Family offices with assets of at least $1 billion are increasingly bypassing private bankers to deal directly with investment bank trading desks, a Citigroup Inc. executive said.
“Some of them are so sophisticated and have such buying power,” said Luigi Pigorini, Citi Private Bank’s region head for Europe, Middle East and Africa. “We have them trading directly with some of our desks in the markets division. There’s not that many, but there’s quite a few and that number keeps growing.”
A Citigroup spokesperson declined to identify any of the family offices with such arrangements.

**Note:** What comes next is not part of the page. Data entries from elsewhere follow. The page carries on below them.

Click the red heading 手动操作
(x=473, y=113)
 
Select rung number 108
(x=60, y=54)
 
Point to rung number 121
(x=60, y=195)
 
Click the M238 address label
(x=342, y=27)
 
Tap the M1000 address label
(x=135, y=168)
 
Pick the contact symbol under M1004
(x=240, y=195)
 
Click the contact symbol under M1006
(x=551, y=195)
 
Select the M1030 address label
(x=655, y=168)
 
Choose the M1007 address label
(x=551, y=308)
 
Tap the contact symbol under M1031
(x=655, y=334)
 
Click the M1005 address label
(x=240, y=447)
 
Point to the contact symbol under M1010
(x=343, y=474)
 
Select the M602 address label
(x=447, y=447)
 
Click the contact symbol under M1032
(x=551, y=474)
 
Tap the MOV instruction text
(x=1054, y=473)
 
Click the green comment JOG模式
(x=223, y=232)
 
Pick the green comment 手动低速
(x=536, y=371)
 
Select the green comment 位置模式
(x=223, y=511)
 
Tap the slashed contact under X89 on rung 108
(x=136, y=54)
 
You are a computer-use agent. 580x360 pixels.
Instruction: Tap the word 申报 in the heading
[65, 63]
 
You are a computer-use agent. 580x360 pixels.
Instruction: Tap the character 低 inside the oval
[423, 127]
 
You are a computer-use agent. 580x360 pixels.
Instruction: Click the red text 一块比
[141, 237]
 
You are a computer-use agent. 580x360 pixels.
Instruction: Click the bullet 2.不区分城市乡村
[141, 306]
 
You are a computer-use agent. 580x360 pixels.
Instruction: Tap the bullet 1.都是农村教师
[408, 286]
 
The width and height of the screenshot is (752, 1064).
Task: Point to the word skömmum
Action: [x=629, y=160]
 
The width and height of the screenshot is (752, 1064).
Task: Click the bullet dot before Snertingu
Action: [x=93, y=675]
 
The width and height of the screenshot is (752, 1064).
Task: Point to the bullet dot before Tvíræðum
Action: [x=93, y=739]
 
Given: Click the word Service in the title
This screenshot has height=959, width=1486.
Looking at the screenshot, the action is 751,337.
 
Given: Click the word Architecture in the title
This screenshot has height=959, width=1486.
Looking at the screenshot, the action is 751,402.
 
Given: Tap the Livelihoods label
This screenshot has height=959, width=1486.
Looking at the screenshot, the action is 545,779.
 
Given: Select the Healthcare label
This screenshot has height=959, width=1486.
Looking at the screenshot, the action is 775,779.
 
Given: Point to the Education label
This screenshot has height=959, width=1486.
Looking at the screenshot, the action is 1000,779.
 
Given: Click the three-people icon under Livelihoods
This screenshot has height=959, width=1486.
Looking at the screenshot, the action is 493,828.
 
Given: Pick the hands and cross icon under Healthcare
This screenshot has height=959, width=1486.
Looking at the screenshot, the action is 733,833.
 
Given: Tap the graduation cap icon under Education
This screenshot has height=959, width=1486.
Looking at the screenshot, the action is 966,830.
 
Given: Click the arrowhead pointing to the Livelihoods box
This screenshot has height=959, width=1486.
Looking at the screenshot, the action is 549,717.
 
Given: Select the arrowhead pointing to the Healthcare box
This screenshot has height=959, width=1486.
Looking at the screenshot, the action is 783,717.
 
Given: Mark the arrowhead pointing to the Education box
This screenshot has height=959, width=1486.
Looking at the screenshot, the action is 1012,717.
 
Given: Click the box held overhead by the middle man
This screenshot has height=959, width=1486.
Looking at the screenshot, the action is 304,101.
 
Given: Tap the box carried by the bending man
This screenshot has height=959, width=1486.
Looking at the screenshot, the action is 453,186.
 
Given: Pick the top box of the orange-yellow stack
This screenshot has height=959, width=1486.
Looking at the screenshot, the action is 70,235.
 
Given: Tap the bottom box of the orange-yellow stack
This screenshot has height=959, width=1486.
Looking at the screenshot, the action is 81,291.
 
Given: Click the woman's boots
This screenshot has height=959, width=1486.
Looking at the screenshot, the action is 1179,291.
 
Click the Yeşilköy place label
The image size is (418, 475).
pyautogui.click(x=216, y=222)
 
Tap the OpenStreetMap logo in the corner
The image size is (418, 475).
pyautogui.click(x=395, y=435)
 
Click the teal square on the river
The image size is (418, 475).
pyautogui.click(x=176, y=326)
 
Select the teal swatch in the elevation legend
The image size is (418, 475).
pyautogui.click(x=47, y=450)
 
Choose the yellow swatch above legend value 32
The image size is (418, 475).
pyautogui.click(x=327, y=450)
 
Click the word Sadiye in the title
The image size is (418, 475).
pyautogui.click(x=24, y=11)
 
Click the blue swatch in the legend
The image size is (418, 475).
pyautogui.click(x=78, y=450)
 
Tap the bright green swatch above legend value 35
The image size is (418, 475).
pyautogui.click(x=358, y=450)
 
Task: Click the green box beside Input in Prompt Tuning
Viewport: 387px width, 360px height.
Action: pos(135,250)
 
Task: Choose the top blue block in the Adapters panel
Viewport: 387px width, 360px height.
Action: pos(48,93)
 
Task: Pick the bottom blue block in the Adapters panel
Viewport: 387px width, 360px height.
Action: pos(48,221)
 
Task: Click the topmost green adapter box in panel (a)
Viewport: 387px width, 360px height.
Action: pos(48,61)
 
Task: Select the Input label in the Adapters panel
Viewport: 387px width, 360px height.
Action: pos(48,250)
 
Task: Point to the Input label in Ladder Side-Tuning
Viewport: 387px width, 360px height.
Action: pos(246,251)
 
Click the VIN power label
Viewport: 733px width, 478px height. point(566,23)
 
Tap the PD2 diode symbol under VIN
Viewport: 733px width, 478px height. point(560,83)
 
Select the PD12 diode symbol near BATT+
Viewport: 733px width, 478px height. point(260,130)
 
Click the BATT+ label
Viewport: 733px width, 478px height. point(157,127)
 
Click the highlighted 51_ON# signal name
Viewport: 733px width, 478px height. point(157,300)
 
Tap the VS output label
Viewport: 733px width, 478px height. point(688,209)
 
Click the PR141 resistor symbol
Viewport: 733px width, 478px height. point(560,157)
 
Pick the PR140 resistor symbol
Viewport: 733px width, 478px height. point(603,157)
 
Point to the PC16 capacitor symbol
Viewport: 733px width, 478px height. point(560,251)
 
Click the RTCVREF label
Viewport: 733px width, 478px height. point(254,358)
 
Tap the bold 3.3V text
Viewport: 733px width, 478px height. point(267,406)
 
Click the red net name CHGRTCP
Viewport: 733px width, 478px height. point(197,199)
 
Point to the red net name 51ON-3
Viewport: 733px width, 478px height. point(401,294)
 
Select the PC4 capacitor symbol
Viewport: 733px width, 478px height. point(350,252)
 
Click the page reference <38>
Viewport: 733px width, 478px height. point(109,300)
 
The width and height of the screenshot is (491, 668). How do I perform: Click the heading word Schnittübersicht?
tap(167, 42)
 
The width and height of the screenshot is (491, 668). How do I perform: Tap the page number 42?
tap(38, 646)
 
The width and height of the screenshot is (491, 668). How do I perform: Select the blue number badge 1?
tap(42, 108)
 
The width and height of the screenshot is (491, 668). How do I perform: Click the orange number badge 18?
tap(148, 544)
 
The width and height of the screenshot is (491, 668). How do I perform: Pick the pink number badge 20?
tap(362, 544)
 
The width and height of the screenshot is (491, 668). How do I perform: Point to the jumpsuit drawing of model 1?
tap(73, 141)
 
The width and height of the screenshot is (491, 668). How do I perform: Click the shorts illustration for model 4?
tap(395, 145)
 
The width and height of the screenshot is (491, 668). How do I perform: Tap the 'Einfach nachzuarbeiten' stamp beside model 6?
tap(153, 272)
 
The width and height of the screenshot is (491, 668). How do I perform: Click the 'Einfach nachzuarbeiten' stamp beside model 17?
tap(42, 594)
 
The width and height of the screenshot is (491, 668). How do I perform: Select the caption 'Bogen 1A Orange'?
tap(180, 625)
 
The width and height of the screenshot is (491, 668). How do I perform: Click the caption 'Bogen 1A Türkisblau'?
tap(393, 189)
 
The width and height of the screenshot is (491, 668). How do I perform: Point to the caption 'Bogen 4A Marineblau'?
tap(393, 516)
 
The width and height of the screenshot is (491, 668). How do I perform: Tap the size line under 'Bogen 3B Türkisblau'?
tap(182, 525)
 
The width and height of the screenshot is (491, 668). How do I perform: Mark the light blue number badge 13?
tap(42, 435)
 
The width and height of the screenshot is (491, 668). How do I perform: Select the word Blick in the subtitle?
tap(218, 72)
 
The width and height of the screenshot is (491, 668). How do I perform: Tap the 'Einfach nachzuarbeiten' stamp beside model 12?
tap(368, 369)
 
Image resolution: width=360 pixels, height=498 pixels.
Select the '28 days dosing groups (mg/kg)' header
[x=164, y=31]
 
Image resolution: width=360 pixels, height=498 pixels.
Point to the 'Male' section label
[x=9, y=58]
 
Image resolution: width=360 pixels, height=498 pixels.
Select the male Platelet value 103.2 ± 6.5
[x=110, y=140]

The number of private investment firms for the rich has surged over the past decade, with more than 10,000 single-family offices now operating globally, according to accounting firm EY. Some of the biggest include Bill Gates’s Cascade Investment, Michael Dell’s MSD Capital, and Mousse Partners, run by the family behind Chanel. The average family office had assets last year of $917 million, according to UBS Group AG and Campden Wealth.
Family offices with direct access to Citigroup’s investment bank typically trade assets including equities, foreign exchange and future contracts, Mr. Pigorini said Wednesday during an event in London to discuss the bank's Outlook 2020 report. They can benefit from the narrow focus of traders on the market desks, plus gain access to some products not offered through the private bank, he said.
Institutional experience
Some of the biggest family offices have hired staff with experience in institutional investing. Chuck Chai, a former hedge fund executive and U.S. Treasury official, runs Eric Schmidt’s Hillspire, which bought a 20% stake in D.E. Shaw about five years ago. Massimo Iacono, chief investment officer at one of the Ferrero confectionery dynasty’s investment firms, previously worked as a relationship manager for institutional clients at Turin-based bank Intesa Sanpaolo.
Goldman Sachs Group also has teams to service family office needs, from lending to philanthropy. Barclays gives wealthy clients access to private equity and debt deals handled by its investment bank, said Andre Portelli, co-head of investment for the firm’s private bank.
UBS’s top banker to billionaires has warned that the richest clients are bypassing financial institutions as they undertake private transactions. Almost 85% of family offices make direct investments, according to a Family Office Exchange survey released last year.
Still, Citigroup’s Mr. Pigorini sees benefits in the growing sophistication of family offices. The firm’s private bank has dealt with more than 1,000 of them.
“We love to have clients that sit on the other side of the table and know exactly what we’re talking about,” he said. They “have the knowledge and experience to understand the most sophisticated ideas that we can propose to them.”